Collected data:
--------
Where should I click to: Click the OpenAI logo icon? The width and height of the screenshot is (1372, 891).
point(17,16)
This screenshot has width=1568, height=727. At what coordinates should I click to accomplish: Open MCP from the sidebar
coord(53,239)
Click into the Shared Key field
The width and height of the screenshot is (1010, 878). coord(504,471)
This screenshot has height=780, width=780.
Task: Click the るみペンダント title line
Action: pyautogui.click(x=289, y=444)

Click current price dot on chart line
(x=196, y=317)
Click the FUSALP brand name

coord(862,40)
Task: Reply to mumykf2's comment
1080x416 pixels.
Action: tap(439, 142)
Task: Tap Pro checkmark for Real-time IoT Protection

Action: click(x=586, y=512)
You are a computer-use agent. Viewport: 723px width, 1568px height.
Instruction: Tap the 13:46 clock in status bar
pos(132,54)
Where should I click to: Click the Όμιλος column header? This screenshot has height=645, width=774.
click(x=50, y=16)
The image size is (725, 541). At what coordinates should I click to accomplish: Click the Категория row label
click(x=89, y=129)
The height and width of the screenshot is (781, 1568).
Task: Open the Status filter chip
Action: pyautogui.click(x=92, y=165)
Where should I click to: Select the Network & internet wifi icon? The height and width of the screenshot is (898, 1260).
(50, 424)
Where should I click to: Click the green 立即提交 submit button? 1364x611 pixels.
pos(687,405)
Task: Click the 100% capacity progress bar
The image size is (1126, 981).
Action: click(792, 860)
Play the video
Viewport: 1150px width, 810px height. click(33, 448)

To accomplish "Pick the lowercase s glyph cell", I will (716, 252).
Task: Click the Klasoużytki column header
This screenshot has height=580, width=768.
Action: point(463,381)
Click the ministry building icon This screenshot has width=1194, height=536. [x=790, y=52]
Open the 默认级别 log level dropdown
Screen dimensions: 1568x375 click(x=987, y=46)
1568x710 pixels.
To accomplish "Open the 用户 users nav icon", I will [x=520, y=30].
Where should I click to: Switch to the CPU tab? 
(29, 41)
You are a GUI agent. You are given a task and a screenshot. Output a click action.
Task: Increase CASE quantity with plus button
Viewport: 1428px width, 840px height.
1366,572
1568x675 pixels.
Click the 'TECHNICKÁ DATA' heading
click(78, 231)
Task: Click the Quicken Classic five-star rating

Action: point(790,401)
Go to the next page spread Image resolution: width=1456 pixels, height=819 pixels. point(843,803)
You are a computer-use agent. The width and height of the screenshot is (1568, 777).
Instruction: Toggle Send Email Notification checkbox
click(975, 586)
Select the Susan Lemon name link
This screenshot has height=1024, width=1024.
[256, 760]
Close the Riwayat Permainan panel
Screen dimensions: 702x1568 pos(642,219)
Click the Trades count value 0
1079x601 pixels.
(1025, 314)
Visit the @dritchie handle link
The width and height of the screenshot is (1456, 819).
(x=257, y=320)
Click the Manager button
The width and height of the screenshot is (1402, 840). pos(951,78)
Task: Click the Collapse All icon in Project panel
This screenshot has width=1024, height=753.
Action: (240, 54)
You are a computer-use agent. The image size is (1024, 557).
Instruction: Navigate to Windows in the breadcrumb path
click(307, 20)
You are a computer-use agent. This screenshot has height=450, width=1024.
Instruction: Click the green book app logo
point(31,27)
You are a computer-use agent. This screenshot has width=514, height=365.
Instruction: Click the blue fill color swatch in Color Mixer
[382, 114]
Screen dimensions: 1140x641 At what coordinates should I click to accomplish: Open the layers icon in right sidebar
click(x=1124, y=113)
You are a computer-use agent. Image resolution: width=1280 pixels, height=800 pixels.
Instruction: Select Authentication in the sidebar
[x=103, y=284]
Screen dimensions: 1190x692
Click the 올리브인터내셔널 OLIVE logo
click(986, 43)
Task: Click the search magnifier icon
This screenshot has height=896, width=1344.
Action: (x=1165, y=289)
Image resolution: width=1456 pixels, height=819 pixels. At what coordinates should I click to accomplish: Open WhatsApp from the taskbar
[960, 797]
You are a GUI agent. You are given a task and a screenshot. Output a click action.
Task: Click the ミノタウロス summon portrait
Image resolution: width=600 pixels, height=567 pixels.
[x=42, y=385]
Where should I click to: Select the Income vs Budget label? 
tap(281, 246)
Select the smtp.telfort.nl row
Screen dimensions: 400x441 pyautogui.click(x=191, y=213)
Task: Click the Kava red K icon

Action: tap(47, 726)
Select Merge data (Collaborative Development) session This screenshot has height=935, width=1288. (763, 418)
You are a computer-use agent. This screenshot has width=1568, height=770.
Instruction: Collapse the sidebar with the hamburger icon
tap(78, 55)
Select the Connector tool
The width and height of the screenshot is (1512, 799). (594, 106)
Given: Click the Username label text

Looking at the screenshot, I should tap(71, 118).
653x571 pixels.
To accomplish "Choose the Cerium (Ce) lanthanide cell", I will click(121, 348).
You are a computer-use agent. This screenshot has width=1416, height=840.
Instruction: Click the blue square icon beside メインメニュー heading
--------
Problem: Return all of the rows above word for word, changing nothing.

Answer to this exercise:
Where should I click to: Click the OpenAI logo icon? The width and height of the screenshot is (1372, 891).
point(17,16)
This screenshot has width=1568, height=727. At what coordinates should I click to accomplish: Open MCP from the sidebar
coord(53,239)
Click into the Shared Key field
The width and height of the screenshot is (1010, 878). coord(504,471)
This screenshot has height=780, width=780.
Task: Click the るみペンダント title line
Action: pyautogui.click(x=289, y=444)

Click current price dot on chart line
(x=196, y=317)
Click the FUSALP brand name

coord(862,40)
Task: Reply to mumykf2's comment
1080x416 pixels.
Action: tap(439, 142)
Task: Tap Pro checkmark for Real-time IoT Protection

Action: click(x=586, y=512)
You are a computer-use agent. Viewport: 723px width, 1568px height.
Instruction: Tap the 13:46 clock in status bar
pos(132,54)
Where should I click to: Click the Όμιλος column header? This screenshot has height=645, width=774.
click(x=50, y=16)
The image size is (725, 541). At what coordinates should I click to accomplish: Click the Категория row label
click(x=89, y=129)
The height and width of the screenshot is (781, 1568).
Task: Open the Status filter chip
Action: pyautogui.click(x=92, y=165)
Where should I click to: Select the Network & internet wifi icon? The height and width of the screenshot is (898, 1260).
(50, 424)
Where should I click to: Click the green 立即提交 submit button? 1364x611 pixels.
pos(687,405)
Task: Click the 100% capacity progress bar
The image size is (1126, 981).
Action: click(792, 860)
Play the video
Viewport: 1150px width, 810px height. click(33, 448)

To accomplish "Pick the lowercase s glyph cell", I will (716, 252).
Task: Click the Klasoużytki column header
This screenshot has height=580, width=768.
Action: point(463,381)
Click the ministry building icon This screenshot has width=1194, height=536. [x=790, y=52]
Open the 默认级别 log level dropdown
Screen dimensions: 1568x375 click(x=987, y=46)
1568x710 pixels.
To accomplish "Open the 用户 users nav icon", I will [x=520, y=30].
Where should I click to: Switch to the CPU tab? 
(29, 41)
You are a GUI agent. You are given a task and a screenshot. Output a click action.
Task: Increase CASE quantity with plus button
Viewport: 1428px width, 840px height.
1366,572
1568x675 pixels.
Click the 'TECHNICKÁ DATA' heading
click(78, 231)
Task: Click the Quicken Classic five-star rating

Action: point(790,401)
Go to the next page spread Image resolution: width=1456 pixels, height=819 pixels. point(843,803)
You are a computer-use agent. The width and height of the screenshot is (1568, 777).
Instruction: Toggle Send Email Notification checkbox
click(975, 586)
Select the Susan Lemon name link
This screenshot has height=1024, width=1024.
[256, 760]
Close the Riwayat Permainan panel
Screen dimensions: 702x1568 pos(642,219)
Click the Trades count value 0
1079x601 pixels.
(1025, 314)
Visit the @dritchie handle link
The width and height of the screenshot is (1456, 819).
(x=257, y=320)
Click the Manager button
The width and height of the screenshot is (1402, 840). pos(951,78)
Task: Click the Collapse All icon in Project panel
This screenshot has width=1024, height=753.
Action: (240, 54)
You are a computer-use agent. The image size is (1024, 557).
Instruction: Navigate to Windows in the breadcrumb path
click(307, 20)
You are a computer-use agent. This screenshot has height=450, width=1024.
Instruction: Click the green book app logo
point(31,27)
You are a computer-use agent. This screenshot has width=514, height=365.
Instruction: Click the blue fill color swatch in Color Mixer
[382, 114]
Screen dimensions: 1140x641 At what coordinates should I click to accomplish: Open the layers icon in right sidebar
click(x=1124, y=113)
You are a computer-use agent. Image resolution: width=1280 pixels, height=800 pixels.
Instruction: Select Authentication in the sidebar
[x=103, y=284]
Screen dimensions: 1190x692
Click the 올리브인터내셔널 OLIVE logo
click(986, 43)
Task: Click the search magnifier icon
This screenshot has height=896, width=1344.
Action: (x=1165, y=289)
Image resolution: width=1456 pixels, height=819 pixels. At what coordinates should I click to accomplish: Open WhatsApp from the taskbar
[960, 797]
You are a GUI agent. You are given a task and a screenshot. Output a click action.
Task: Click the ミノタウロス summon portrait
Image resolution: width=600 pixels, height=567 pixels.
[x=42, y=385]
Where should I click to: Select the Income vs Budget label? 
tap(281, 246)
Select the smtp.telfort.nl row
Screen dimensions: 400x441 pyautogui.click(x=191, y=213)
Task: Click the Kava red K icon

Action: tap(47, 726)
Select Merge data (Collaborative Development) session This screenshot has height=935, width=1288. (763, 418)
You are a computer-use agent. This screenshot has width=1568, height=770.
Instruction: Collapse the sidebar with the hamburger icon
tap(78, 55)
Select the Connector tool
The width and height of the screenshot is (1512, 799). (594, 106)
Given: Click the Username label text

Looking at the screenshot, I should tap(71, 118).
653x571 pixels.
To accomplish "Choose the Cerium (Ce) lanthanide cell", I will click(121, 348).
You are a computer-use agent. This screenshot has width=1416, height=840.
Instruction: Click the blue square icon beside メインメニュー heading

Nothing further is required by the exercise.